Il reste que le conseil d'administration veut aussi relancer des activités plus spécifiquement « santé ». Jadis, des groupes ont travaillé sur des thèmes aussi variés que le tabagisme, la ménopause, l'eczéma, l'insomnie, la vie avec une personne âgée. Un groupe de gymnastique volontaire a longtemps fonctionné autour du mal de dos. Jusqu'à ce que la demande s'épuise naturellement. Actuellement, deux groupes se réunissent sur les premiers secours (une formation a été organisée) et sur la « souffrance au travail ». D'autres pourraient se (re) constituer à la demande. Dans l'immédiat, l'association veut surtout relancer des soirées-débat comme celles qu'elle a déjà animé avec succès sur le vécu des usagers à l'hôpital ou sur les arrêts de travail. Parmi les thèmes suggérés par les participants à l'AG 2002 figurent les rapports médecine/argent, l'avenir de la sécurité sociale et des mutuelles (assurance ou solidarité ?), les menaces de disparition de certaines spécialités ou encore les réseaux et filières de soins. Manifestement, les questions et la demande existent. Il reste à mobiliser des forces militantes pour trouver les intervenants, organiser, faire savoir... « Cette réflexion sur des thèmes de santé et de protection sociale, joignant professionnels et usagers, est une dimension fondamentale de notre activité », insiste Yves Barnoux. « Il n'existe pas ou peu de lieux de débats où les usagers de la médecine peuvent dire aux médecins ce qu'ils pensent. C'est l'un des rôles de l'association », renchérit Alphonse Pajeaud, un autre adminis- trateur.

Il reste que ce débat médecins/usagers comme les discussions sur les règles de fonctionnement santé/social se déroulent plus facilement au sein du conseil d'administration de l'association qu'à l'assemblée générale. Timidité (pour les secrétaires-hôtesses)  ? Volonté de ne pas monopoliser la parole pour les médecins et l'animatrice sociale ? En 2002, le compte rendu des activités bénévoles des ateliers a tenu plus de place que les actions des professionnels, qui n'ont d'ailleurs suscité que peu de questions.
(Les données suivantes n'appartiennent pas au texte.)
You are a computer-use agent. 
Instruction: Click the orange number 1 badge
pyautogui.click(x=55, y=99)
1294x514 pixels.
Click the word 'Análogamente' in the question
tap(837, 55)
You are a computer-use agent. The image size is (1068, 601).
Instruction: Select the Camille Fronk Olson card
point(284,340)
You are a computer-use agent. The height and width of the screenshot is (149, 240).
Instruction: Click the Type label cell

Parce que tout va bien ? Que les rapports avec les médecins restent avant tout du registre personnel, intime ? Que le travail de l'animatrice sociale concerne un autre public que celui des membres actifs de l'association ?Qu'il est toujours difficile à un simple citoyen de « demander des comptes »  ? Un peu de tout cela, sans doute.

Les médecins ont, en tout cas, éprouvé le besoin de diversifier leur exercice professionnel en faisant l'un, partie du comité de lecture d'une revue médicale, l'autre en travaillant dans un centre d'alcoologie, deux enseignant la médecine générale aux carabins. Pour eux, « c'est une façon de continuer à se former, de se coltiner à d'autres professionnels, de garder de l'enthousiasme, de durer ». Ce qu'ils semblent faire avec une belle fraîcheur.

Et un regret : que l'OVNI en soit resté un, que l'expérience n'ait pas fait d'émules. « Un moment, pendant la passe difficile de l'association, je me suis demandée si nous faisions fausse route, dit Annie-Claire Deyon. Je suis allée au Québec voir fonctionner les centres locaux de soins communautaires. Depuis 20 ans, ils font avec succès le lien santé-social, l'interface usagers- professionnels. Là-bas, cela semble aller de soi. Pourquoi pas chez nous ? »

Marie-Jo Maerel

Notes

(1)  Cabinet médical : 177, rue de Charonne - 75011 Paris - Tél. 01 43 72 95 80.

(2)  Permanence sociale : 86, avenue Philippe-Auguste - 75011 Paris - Tél. 01 44 93 09 78.

(3)  En tant qu'usager du cabinet médical. Il est par ailleurs directeur général de l'Unassad.

(4)  L'association Santé-Charonne fait fonctionner la permanence sociale et rémunère les prestations hors nomenclature des médecins. Avec un budget annuel de 61 000  €, alimenté pour l'essentiel par les subventions des directions régionale et départementale des affaires sanitaires et sociales, du Fonds d'action et de soutien pour l'intégration et la lutte contre les discriminations  (Fasild) et du Fonds jeunesse éducation populaire (Fonjep).